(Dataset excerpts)

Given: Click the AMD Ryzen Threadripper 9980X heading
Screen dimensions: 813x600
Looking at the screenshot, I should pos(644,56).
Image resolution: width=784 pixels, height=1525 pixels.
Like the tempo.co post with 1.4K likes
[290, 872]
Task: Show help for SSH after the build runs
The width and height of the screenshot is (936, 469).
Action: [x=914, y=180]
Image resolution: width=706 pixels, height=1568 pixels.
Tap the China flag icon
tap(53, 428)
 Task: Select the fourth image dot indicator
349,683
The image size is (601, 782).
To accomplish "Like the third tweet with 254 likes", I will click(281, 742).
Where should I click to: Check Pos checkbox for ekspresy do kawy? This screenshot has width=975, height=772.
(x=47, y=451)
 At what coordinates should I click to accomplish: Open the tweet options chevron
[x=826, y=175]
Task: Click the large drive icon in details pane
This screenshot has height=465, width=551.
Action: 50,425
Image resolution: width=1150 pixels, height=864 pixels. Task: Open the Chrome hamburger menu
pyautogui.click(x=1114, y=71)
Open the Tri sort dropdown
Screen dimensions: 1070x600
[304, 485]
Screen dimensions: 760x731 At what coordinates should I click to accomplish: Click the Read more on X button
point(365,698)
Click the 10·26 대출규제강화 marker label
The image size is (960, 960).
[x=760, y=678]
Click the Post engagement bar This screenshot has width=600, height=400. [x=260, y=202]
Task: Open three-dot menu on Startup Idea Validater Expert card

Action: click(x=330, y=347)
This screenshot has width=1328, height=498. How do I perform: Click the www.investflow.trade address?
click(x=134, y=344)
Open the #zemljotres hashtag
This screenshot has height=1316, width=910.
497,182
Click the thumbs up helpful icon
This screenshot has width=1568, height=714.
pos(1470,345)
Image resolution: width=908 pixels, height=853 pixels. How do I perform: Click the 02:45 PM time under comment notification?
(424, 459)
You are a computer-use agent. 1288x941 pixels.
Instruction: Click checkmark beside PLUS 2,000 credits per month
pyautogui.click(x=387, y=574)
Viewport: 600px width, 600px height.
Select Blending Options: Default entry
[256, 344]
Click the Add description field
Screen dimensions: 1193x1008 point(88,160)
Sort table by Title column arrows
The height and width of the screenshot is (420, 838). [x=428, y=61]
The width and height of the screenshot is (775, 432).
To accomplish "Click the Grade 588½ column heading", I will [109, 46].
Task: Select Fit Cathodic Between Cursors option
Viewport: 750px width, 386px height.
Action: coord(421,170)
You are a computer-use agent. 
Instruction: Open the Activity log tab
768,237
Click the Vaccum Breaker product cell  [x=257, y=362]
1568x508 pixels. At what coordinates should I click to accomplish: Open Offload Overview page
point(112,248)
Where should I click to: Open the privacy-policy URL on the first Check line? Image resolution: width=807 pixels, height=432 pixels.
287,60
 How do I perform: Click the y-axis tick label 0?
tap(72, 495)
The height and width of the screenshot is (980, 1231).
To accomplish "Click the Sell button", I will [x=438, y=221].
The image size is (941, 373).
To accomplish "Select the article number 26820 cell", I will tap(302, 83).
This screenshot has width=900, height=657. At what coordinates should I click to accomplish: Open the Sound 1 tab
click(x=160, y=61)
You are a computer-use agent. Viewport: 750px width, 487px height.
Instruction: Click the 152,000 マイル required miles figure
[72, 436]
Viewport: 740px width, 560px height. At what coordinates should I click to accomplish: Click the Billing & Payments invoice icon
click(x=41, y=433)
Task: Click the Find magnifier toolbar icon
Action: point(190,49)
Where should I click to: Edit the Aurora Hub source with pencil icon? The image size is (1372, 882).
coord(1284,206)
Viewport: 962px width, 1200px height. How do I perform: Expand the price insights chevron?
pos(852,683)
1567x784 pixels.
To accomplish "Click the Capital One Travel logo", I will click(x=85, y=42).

◆ Your task:
Every line above in which the word "computer" occurs needs to be copied.

◆ Solution below:
You are a computer-use agent. 1288x941 pixels.
You are a computer-use agent. 
You are a computer-use agent. Viewport: 750px width, 487px height.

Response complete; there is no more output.